Pupillary dilation in eyes with exfoliation syndrome may result in acute IOP rises accompanied by diffuse pigment dispersion in the anterior chamber.42,43
12.2.3 Corticosteroid-Induced Glaucoma. Glaucoma is most commonly associated with topical application of corticosteroids, but may also result from systemic administration. Topical corticosteroid creams, lotions, or ointments placed on the eyelids, face, or even remote sites may also be associated with IOP elevation,44,45 as may inhaled corticosteroids.46 Elevated IOP may also be produced by an increase in endogenous corticosteroids, as seen in adrenal hyperplasia or Cushing's disease.47 Because corticosteroids may be prescribed by general physicians and because some preparations are now available over the counter, physicians and patients alike should be educated regarding their potential risks.
Patients receiving corticosteroids may develop elevated IOP from days to years after initiating treatment.48 With topical corticosteroids, IOP elevation typically occurs within 2 to 6 weeks. However, the period required and the magnitude of the IOP rise appear to depend on many factors, including the potency and dosage of the preparation, the frequency of application, the route of administration, the presence of other ocular or systemic diseases, and the individual responsiveness of the patient. In rare cases, an abrupt rise in IOP has been reported after corticosteroid administration in eyes with open angles.49
The clinical features depend on the age at presentation. In infants and very young children, corticosteroid-induced glaucoma may resemble typical findings of congenital glaucoma, with enlarged, edematous corneas.50 In older children and adults, it is clinically similar to juvenile- or adult-onset idiopathic open-angle glaucoma. In patients with normal-tension glaucoma, the clinician should consider the possibility of damage from previously elevated IOP as a result of past corticosteroid use.
When corticosteroid-induced glaucoma is suspected, the agent of concern should be discontinued or used in a lower concentration. Alternatively, a weaker cortico-steroid or a nonsteroidal anti-inflammatory agent (e.g., diclofenac) should be substituted. If IOP remains elevated despite discontinuation, the therapeutic approach is identical to that used for idiopathic open-angle glaucoma. If elevated IOP results from a periocular depot corticosteroid injection, excision of the depot may be necessary. IOP elevation associated with intravitreal steroid injection can be controlled with medical therapy in the large majority of cases.51 Infrequently, surgical intervention is required, in the form of vitrectomy-assisted removal of the steroid, filtration surgery, or both. Steroid-releasing implants, however, often cause marked and intractable elevation of IOP, often requiring surgical treatment. Although laser trabeculoplasty may be less effective than in eyes with other forms of glaucoma, laser treatment may be attempted prior to surgical intervention in patients more than 40 years of age.

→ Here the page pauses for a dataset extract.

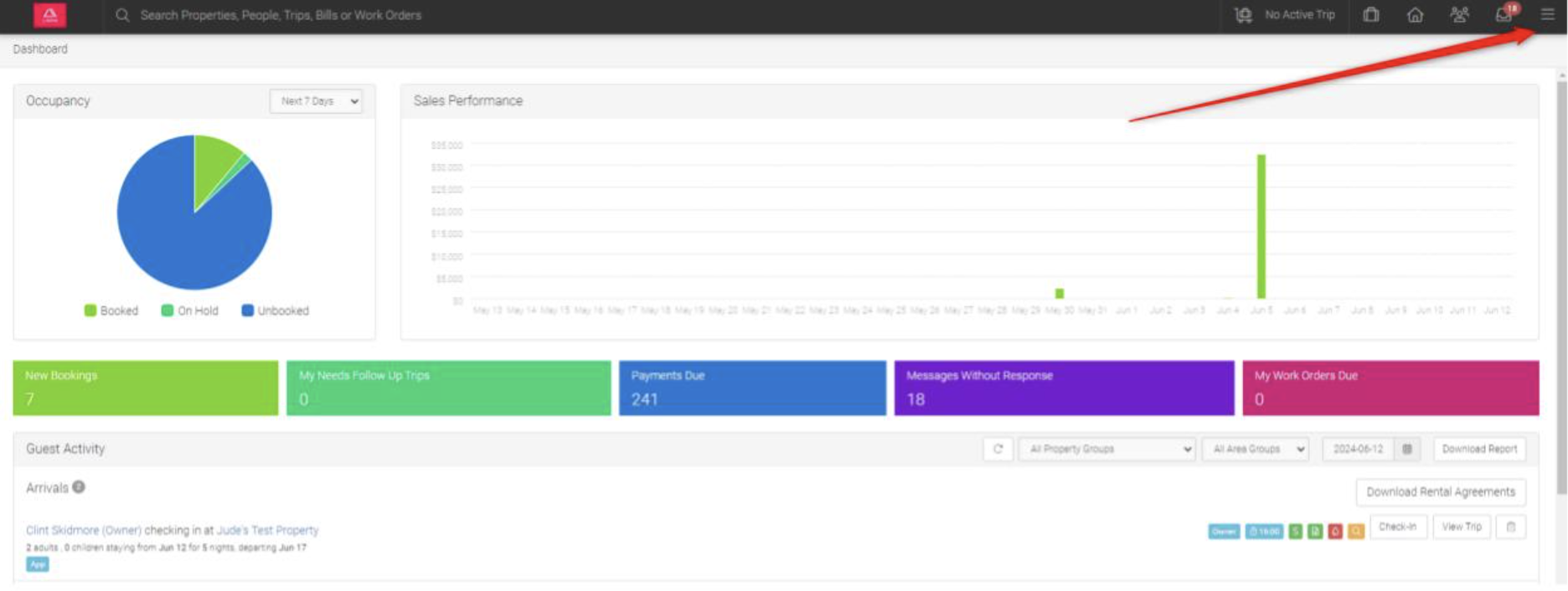Click the home properties icon
Screen dimensions: 1568x591
[1415, 15]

12.2.4 Neovascular Glaucoma. Medical treatment of neovascular glaucoma can be frustrating and is often ineffective. Panretinal photocoagulation (PRP) for prolif-erative retinopathy should be performed. When adequate PRP is performed early, there is extensive evidence for the regression of anterior segment neovascularization in eyes with central retinal vein occlusion and proliferative diabetic retinopathy. Adjunctive medical therapy with angiogenesis-inhibiting drugs may be useful and is under evaluation at this time. Control of blood sugar is also important because near-normal glycemia is associated with later development and lesser severity of diabetic retinopathy.52
When the angle is open, medical treatment for neovascular glaucoma includes aqueous suppressants, topical corticosteroids, and a cycloplegic. Pilocarpine has been considered relatively contraindicated because of its effect on the blood-aqueous barrier, but may be tried. Similarly, prostaglandin analogs may be tried cautiously in view of their reported association with disruption of blood-aqueous barrier and increased intraocular inflammation.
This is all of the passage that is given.